Floodwater can hide all sorts of dangers, including slippery surfaces, uneven ground, strong currents, fences, rocks, long grass and weeds, tree branches, vehicles, sharp objects, chemicals, sewage and electrical current.

In some situations, the force of fast-flowing water can be multiplied many times.

Things like metal drains and grilles beneath the water can generate very strong suction and swift currents, and can quickly trap a person.

Even near the water’s edge, the currents, slope of the ground, or a slippery surface, can cause a person to lose their footing. People should stay at least 3m back from the waterline.

In urban areas, very large volumes of fast-flowing water can rise and fall in minutes, rapidly trapping, or sucking under, anyone who gets too close to drains, pipes or grilles.

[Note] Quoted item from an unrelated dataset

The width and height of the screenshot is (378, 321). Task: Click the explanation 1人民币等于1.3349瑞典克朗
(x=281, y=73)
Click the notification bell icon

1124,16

These are not a place to play, or even to stand and watch, as they are slippery, have very strong pulling power, and it can be very hard to get out of them.

Even walking in floodwater can be dangerous. Water at ankle height can cause you to lose your footing and, once you have slipped and fallen, it may be very hard or impossible to get out.

What to do

If you become trapped

  • Don’t enter the water if it can be avoided and stop others from entering it. Even fully equipped swift-water technicians will only enter the water as a last resort.
  • Stay calm. Phone Triple Zero (000) or ask, or signal to, others to call for your rescue.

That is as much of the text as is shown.